I explained why in my last post; there's a bunch of reasons.
Generally you can't assume someone's going to go through the type
structure to find the object's dict, nor can you expect inherited
methods to always use the derived class's type structure (some methods
might use their own type's tp_dictoffset or tp_weakreflist, which
would be wrong if called from a superclass that changes those
values). Even if you are careful to avoid such usage, the Python
interpreter can't be sure. So it has to check for layout conflicts,
and these checks would become very complex if it allowed dict and
weakreflist to appear in different locations in the layout (it's have
to check a lot more).

Not at all. The point of this, is to allow C++ multiple inheritance to
be mapped to Python multiple inheritance.

I would say you do. Python's type system specifies that a derived
type's layout is a superset of its base types' layout. You seem to
have found a way to derive a type without a common layout, perhaps by
exploiting a bug, and you claim to be able to keep data access
straight. But Python types are not intended to work that way, and you
are asking for trouble if you try to do it.

I guess there's also no point in arguing that tp_dictoffset and
tp_weakreflist need to have the same value for base and derived types,
since you're rejecting the premise that layouts need to be
compatible. Therefore, I'll only point out that the layout checking
code is based on this premise, so that's why you're running afoul of
it.

Given instruction 1: Restate, word for word, the part of the forum thread on Python type layouts starting with "Generally you can't" and going on through "Python multiple inheritance.".
Given instruction 2: In the forum thread on Python type layouts, what does Python's type system specify about a derived type's layout?
Given instruction 3: Carry the forum thread on Python type layouts forward from the point where it stops.
The lines after this thread have nothing to do with the work here.

Data lines:
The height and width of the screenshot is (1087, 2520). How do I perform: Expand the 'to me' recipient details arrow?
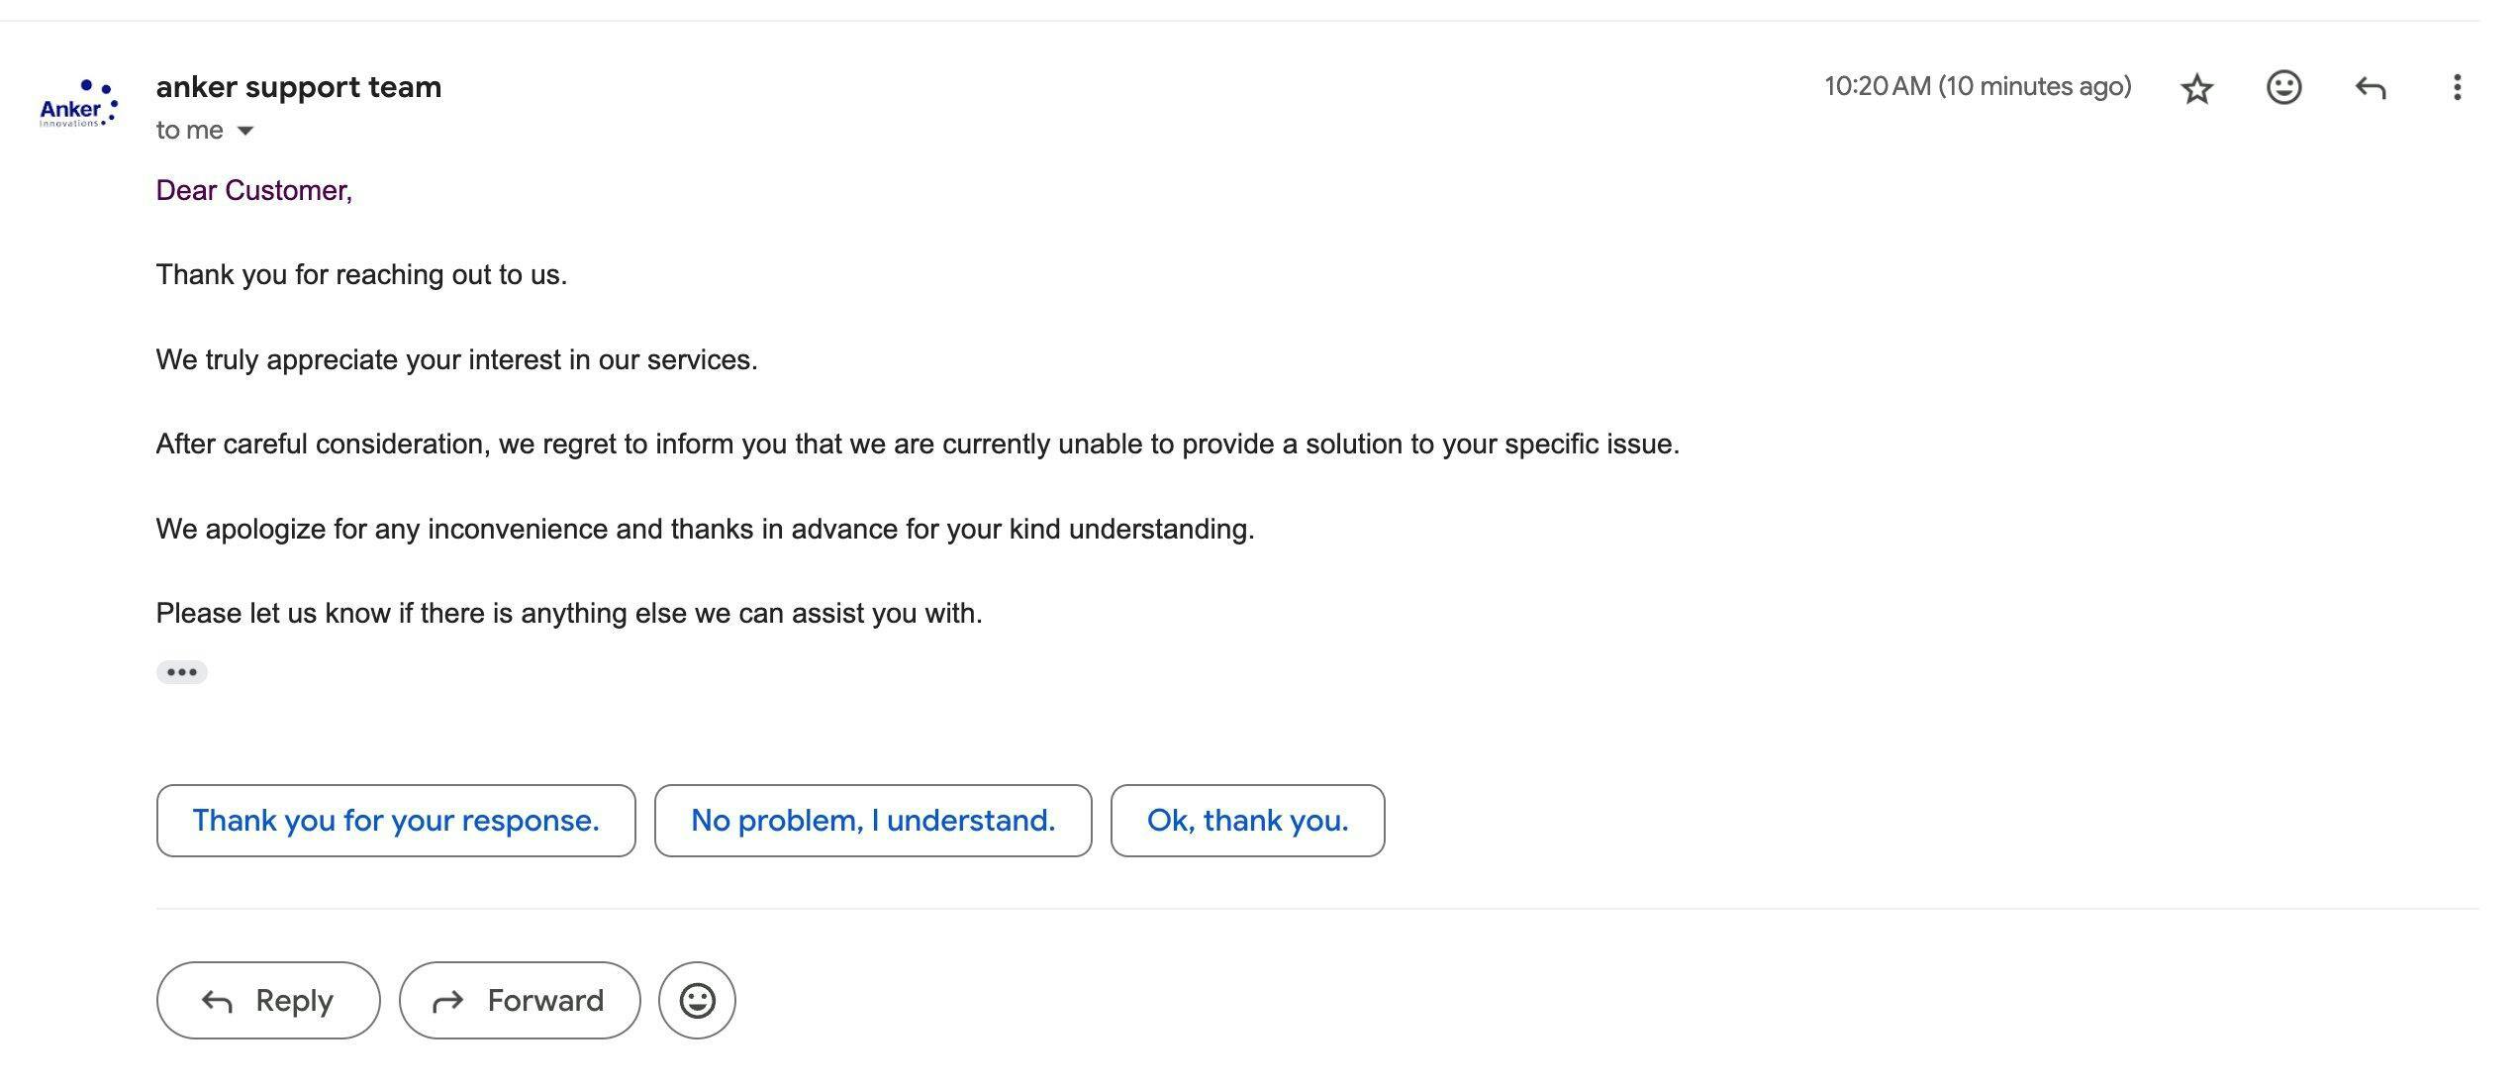[245, 131]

Output 1:
Generally you can't assume someone's going to go through the type
structure to find the object's dict, nor can you expect inherited
methods to always use the derived class's type structure (some methods
might use their own type's tp_dictoffset or tp_weakreflist, which
would be wrong if called from a superclass that changes those
values). Even if you are careful to avoid such usage, the Python
interpreter can't be sure. So it has to check for layout conflicts,
and these checks would become very complex if it allowed dict and
weakreflist to appear in different locations in the layout (it's have
to check a lot more).

Not at all. The point of this, is to allow C++ multiple inheritance to
be mapped to Python multiple inheritance.

Output 2: It specifies that a derived type's layout is a superset of its base types' layout.

Output 3:
[snip complicated variable access code]

That would mean calling isinstance(derived_instance,BaseType) would
return false.

You claimed in another post you weren't trying to mimic the C++ type
hierarchy in Python, but this line suggests you are.

My suggestion was that you shouldn't; just don't create a type
hierarchy at all in Python. Even more so if you're using Python 3,
where isinstance() is customizable.


Carl Banks
 
R

Rouslan Korneychuk

I explained why in my last post; there's a bunch of reasons.
Generally you can't assume someone's going to go through the type
structure to find the object's dict, nor can you expect inherited
methods to always use the derived class's type structure (some methods
might use their own type's tp_dictoffset or tp_weakreflist, which
would be wrong if called from a superclass that changes those
values).

Who do you mean by someone? The code is generated by a program. No human
is required to touch it. If it needs to be updated, the program is
simply run again with the updated specification file. Thus I can make
those assumptions because I have total control over the code. The only
thing I don't have control over is the Python code that imports the
extension, but in Python, the user doesn't get to choose how they access
the weaklist and instance dictionary.

Even if you are careful to avoid such usage, the Python
interpreter can't be sure. So it has to check for layout conflicts,
and these checks would become very complex if it allowed dict and
weakreflist to appear in different locations in the layout (it's have
to check a lot more).

What is so complex about this? It already uses "obj_instance +
obj_instance->ob_type->tp_weaklistoffset". That's all the checking it
needs. It only becomes a problem when trying to derive from two or more
classes that already have these defined. In such a case the Python
interpreter can't deduce what the values of tp_weaklistoffset and
tp_dictoffset in the derived type should be, but it doesn't have to
because my program tells it what they need to be.

I would say you do. Python's type system specifies that a derived
type's layout is a superset of its base types' layout. You seem to
have found a way to derive a type without a common layout, perhaps by
exploiting a bug, and you claim to be able to keep data access
straight. But Python types are not intended to work that way, and you
are asking for trouble if you try to do it.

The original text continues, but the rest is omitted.